:: TASK DESCRIPTION ::
Please report how many lines in the records below contain "will". Reply with the number alone.

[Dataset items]
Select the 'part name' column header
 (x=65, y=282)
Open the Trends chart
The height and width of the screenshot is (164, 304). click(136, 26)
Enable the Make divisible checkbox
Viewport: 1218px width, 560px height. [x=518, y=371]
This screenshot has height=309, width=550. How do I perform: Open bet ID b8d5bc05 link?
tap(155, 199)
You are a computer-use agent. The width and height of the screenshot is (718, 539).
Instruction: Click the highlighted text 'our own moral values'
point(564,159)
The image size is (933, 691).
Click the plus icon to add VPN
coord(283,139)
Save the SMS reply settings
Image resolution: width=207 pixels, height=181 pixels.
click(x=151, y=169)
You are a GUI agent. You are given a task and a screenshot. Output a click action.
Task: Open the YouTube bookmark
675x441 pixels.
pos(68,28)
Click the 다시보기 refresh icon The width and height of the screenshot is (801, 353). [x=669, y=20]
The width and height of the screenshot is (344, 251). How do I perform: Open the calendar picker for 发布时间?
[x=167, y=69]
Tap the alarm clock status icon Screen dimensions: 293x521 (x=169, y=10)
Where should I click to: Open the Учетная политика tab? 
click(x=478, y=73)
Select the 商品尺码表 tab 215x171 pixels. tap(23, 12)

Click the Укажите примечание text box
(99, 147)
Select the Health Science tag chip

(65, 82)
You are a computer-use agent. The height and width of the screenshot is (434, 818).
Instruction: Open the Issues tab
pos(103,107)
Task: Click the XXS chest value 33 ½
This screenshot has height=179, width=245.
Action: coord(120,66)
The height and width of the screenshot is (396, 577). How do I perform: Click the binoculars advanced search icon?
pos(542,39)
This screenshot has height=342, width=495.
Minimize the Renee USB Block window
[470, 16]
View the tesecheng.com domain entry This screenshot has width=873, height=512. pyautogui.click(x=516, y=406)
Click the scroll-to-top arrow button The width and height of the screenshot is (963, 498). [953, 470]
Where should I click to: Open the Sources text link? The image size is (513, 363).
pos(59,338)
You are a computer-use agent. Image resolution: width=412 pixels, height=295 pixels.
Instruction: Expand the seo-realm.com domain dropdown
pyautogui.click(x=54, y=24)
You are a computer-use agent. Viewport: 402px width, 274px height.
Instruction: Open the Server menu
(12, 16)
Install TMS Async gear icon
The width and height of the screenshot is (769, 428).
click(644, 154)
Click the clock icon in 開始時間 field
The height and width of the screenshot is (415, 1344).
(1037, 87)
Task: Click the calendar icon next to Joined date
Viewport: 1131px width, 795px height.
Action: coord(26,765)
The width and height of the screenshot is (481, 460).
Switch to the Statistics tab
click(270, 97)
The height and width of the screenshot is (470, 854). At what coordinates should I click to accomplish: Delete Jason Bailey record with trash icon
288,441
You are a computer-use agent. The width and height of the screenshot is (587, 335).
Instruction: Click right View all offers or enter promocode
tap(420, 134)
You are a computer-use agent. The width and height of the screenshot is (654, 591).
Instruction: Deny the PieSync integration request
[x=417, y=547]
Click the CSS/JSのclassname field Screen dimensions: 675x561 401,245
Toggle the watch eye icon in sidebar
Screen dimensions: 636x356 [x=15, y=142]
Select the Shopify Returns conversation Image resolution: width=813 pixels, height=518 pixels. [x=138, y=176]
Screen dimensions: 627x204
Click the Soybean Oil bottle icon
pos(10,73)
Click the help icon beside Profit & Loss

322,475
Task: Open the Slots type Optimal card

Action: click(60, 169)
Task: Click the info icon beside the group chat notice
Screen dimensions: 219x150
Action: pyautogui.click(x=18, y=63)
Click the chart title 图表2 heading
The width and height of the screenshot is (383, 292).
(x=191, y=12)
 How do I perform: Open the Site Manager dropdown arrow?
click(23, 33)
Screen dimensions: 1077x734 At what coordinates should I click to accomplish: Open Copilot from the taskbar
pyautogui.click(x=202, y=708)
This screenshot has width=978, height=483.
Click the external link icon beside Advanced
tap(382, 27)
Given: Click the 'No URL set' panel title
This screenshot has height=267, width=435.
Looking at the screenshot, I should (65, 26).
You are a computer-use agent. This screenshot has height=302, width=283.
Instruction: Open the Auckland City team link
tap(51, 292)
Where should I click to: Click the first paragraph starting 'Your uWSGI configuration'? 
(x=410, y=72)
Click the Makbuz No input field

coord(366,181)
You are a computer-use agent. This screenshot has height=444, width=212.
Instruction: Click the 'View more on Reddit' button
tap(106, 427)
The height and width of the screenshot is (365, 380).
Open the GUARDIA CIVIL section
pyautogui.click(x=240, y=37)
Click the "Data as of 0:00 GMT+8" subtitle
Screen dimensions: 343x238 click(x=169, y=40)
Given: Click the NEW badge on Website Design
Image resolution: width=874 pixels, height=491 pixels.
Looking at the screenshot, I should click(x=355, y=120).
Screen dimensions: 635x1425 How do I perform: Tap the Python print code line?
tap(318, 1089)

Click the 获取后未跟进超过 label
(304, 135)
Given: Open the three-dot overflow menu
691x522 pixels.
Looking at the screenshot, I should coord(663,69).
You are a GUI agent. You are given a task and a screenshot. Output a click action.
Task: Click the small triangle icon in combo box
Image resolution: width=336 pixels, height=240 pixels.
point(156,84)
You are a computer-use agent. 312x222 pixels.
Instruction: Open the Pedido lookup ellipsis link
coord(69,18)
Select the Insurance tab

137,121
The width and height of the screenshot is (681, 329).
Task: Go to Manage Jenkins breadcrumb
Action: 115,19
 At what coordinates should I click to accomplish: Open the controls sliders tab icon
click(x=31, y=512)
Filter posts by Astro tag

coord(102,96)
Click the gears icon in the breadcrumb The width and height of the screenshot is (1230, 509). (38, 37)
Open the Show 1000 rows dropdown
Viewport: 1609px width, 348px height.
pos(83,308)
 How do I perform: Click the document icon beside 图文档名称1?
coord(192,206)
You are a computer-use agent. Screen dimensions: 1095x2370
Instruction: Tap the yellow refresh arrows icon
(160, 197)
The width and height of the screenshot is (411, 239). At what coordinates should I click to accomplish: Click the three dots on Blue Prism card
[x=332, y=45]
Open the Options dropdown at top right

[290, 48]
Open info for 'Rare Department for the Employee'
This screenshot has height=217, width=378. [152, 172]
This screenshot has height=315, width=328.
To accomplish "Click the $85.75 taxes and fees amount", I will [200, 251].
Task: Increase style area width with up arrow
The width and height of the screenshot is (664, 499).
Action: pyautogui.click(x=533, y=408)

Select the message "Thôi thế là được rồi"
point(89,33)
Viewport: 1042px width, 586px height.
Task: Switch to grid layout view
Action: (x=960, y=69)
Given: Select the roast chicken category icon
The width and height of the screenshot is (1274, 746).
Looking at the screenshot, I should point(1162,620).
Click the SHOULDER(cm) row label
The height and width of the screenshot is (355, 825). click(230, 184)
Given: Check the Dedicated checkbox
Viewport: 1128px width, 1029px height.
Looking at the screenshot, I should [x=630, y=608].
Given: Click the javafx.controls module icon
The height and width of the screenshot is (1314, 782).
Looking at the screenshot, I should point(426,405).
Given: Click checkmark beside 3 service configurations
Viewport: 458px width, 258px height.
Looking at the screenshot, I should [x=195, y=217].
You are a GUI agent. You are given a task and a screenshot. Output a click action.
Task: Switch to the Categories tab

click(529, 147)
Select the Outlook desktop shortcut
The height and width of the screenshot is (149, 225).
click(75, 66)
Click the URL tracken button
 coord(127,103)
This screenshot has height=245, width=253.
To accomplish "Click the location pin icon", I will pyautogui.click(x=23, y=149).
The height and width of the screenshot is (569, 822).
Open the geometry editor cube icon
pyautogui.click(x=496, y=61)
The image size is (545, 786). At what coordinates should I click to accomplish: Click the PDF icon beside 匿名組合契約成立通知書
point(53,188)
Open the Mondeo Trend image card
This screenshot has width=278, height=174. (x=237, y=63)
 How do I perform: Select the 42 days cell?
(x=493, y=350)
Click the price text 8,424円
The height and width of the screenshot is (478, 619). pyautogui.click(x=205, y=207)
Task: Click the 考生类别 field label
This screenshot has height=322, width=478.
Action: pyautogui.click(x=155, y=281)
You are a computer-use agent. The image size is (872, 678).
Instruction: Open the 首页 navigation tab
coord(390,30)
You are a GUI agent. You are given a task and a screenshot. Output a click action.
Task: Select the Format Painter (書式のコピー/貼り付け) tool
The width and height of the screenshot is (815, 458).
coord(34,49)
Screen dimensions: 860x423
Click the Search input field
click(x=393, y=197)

:: RESPONSE AREA ::
2